--- BEGIN ---

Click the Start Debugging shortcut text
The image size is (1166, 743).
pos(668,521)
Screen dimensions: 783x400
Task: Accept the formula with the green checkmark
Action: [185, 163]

--- END ---

JOB: Present the data above as a Markdown table with the columns "Row" and "Line". Put one line in each row, number the rows in order, and leave out any blank lines.

OUTPUT OF THE EXERCISE:
| Row | Line |
|---|---|
| 1 | Click the Start Debugging shortcut text |
| 2 | The image size is (1166, 743). |
| 3 | pos(668,521) |
| 4 | Screen dimensions: 783x400 |
| 5 | Task: Accept the formula with the green checkmark |
| 6 | Action: [185, 163] |